BEGIN

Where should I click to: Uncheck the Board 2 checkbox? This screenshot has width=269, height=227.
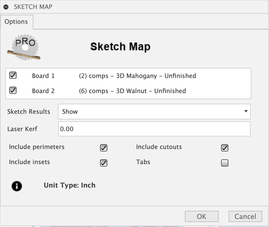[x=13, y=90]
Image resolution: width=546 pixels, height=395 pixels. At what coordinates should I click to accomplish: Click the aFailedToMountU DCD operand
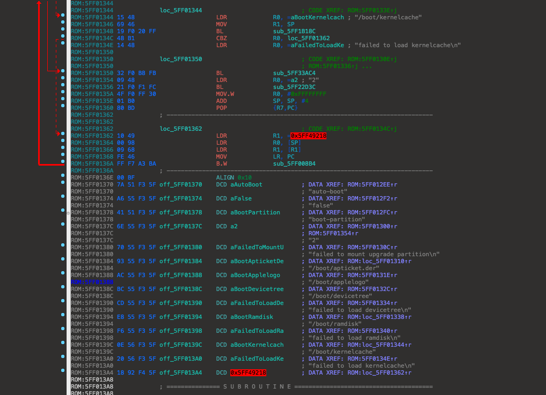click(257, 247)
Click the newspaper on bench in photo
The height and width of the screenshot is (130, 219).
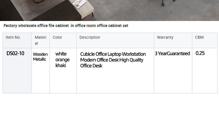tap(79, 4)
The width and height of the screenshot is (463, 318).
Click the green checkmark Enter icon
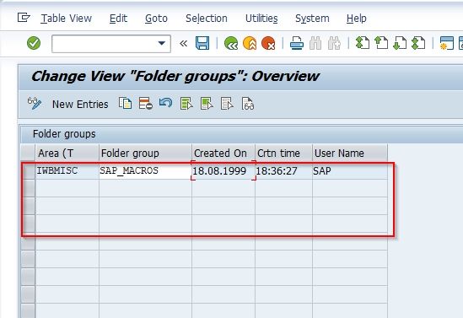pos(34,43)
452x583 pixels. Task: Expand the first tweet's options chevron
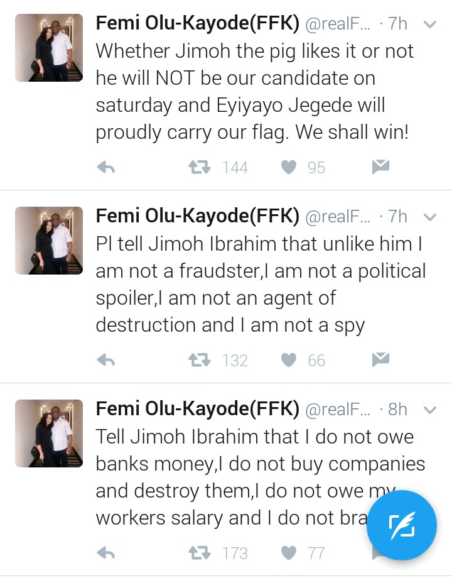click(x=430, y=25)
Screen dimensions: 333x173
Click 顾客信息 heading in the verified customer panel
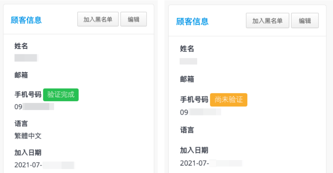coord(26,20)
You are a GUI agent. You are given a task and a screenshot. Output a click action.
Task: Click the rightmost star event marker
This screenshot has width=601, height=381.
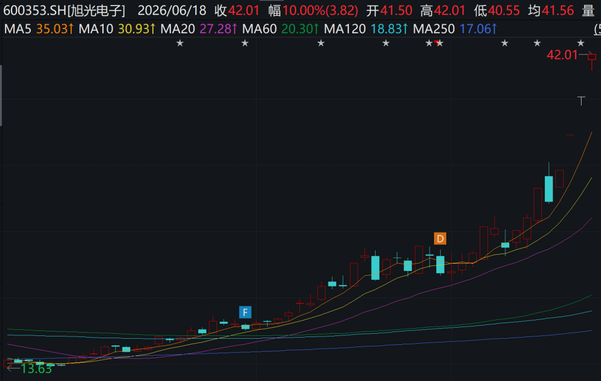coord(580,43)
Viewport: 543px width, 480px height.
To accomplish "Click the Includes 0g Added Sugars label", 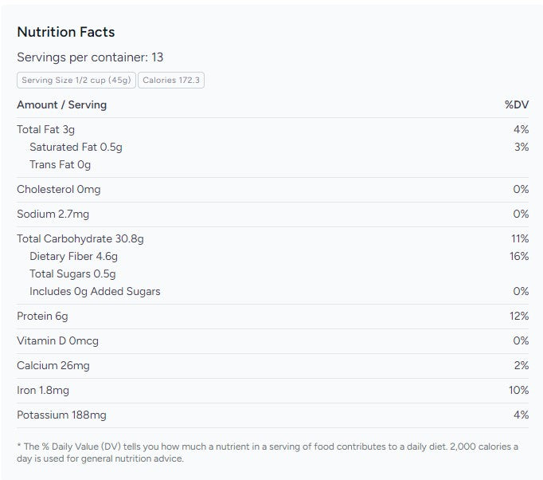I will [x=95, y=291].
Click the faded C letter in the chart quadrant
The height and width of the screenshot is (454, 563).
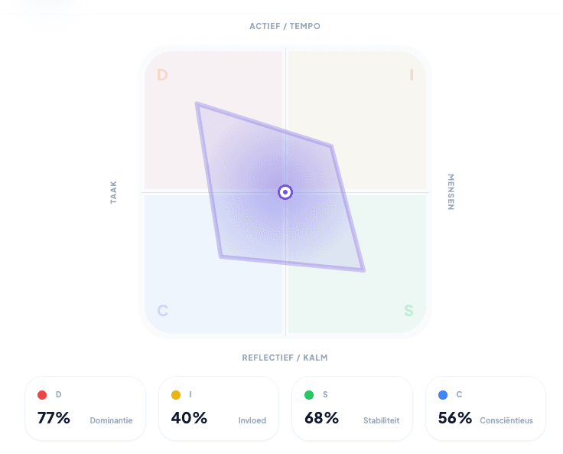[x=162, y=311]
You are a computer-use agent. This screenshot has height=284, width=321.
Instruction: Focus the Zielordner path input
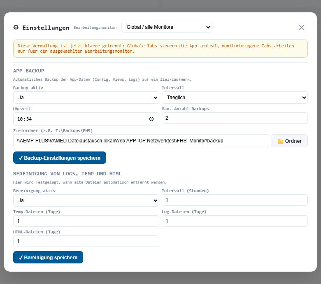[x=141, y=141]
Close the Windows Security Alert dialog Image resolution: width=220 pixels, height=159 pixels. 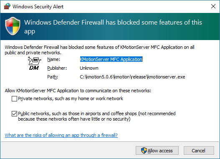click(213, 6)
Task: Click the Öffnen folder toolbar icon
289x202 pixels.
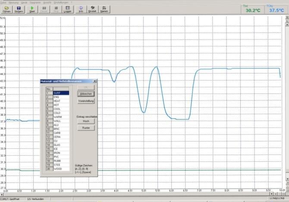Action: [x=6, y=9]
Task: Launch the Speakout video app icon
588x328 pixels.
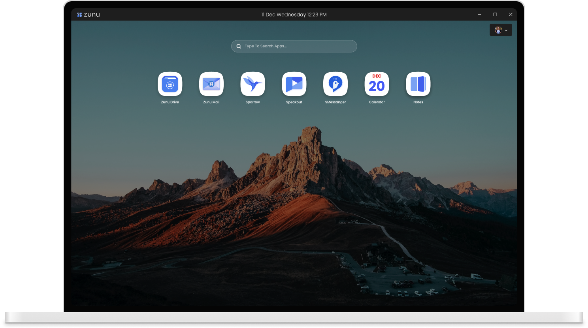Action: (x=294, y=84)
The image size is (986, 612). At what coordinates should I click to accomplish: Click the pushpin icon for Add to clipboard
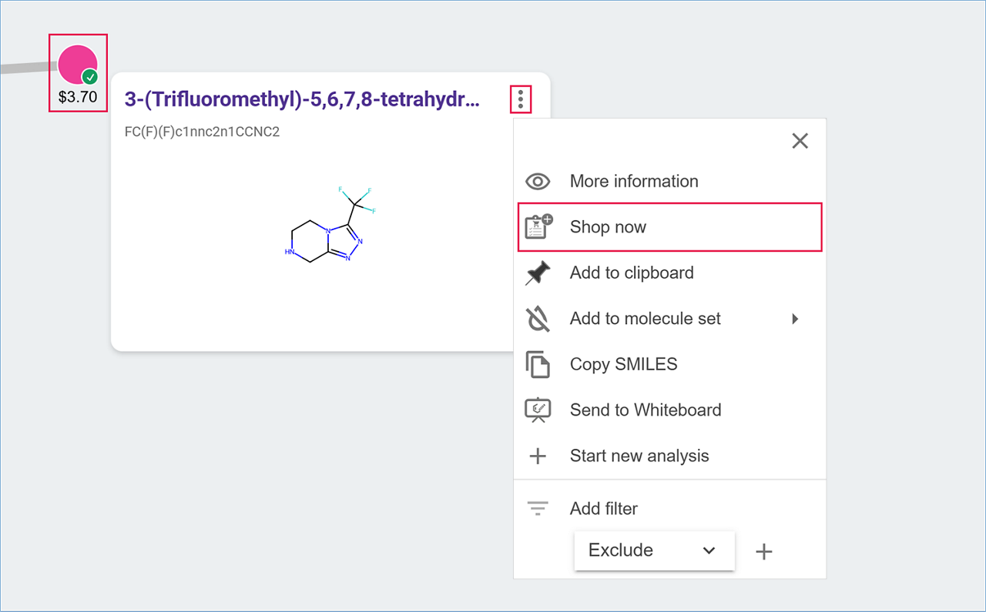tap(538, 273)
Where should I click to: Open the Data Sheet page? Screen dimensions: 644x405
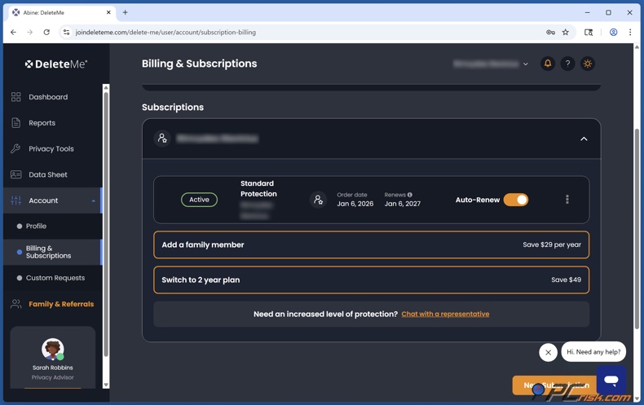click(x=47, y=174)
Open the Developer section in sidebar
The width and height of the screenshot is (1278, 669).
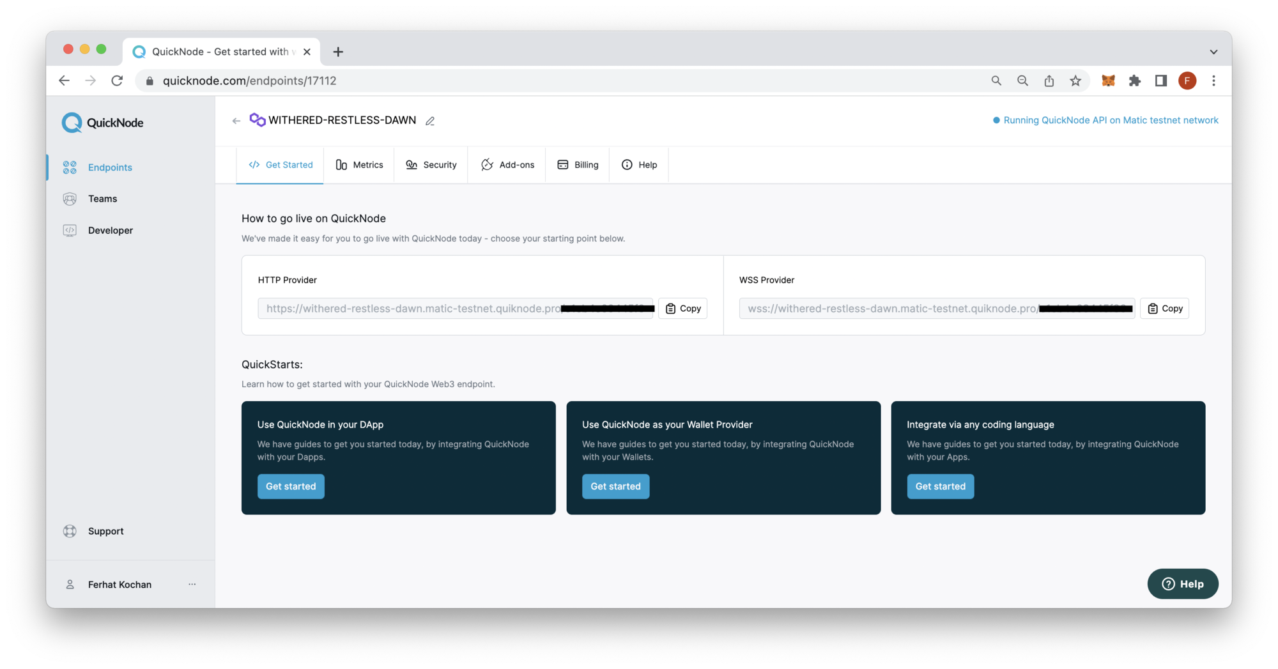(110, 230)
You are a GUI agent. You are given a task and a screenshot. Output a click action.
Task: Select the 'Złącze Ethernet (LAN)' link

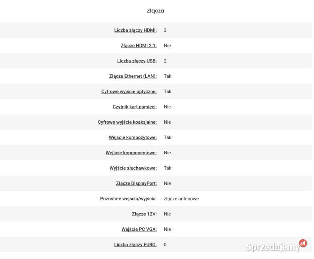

END

▶ [Work task]
Reproduce exactly and only the lines from the line that contains "The image size" to the end of the data above, both ends included. No pictures go in the copy.

▶ [Output for this exercise]
The image size is (986, 612). At what coordinates should I click to accomplish: Click the pushpin icon for Add to clipboard
tap(538, 273)
Where should I click to: Open the Data Sheet page? Screen dimensions: 644x405
click(x=47, y=174)
Open the Developer section in sidebar
The width and height of the screenshot is (1278, 669).
(110, 230)
You are a GUI agent. You are given a task and a screenshot. Output a click action.
Task: Select the 'Złącze Ethernet (LAN)' link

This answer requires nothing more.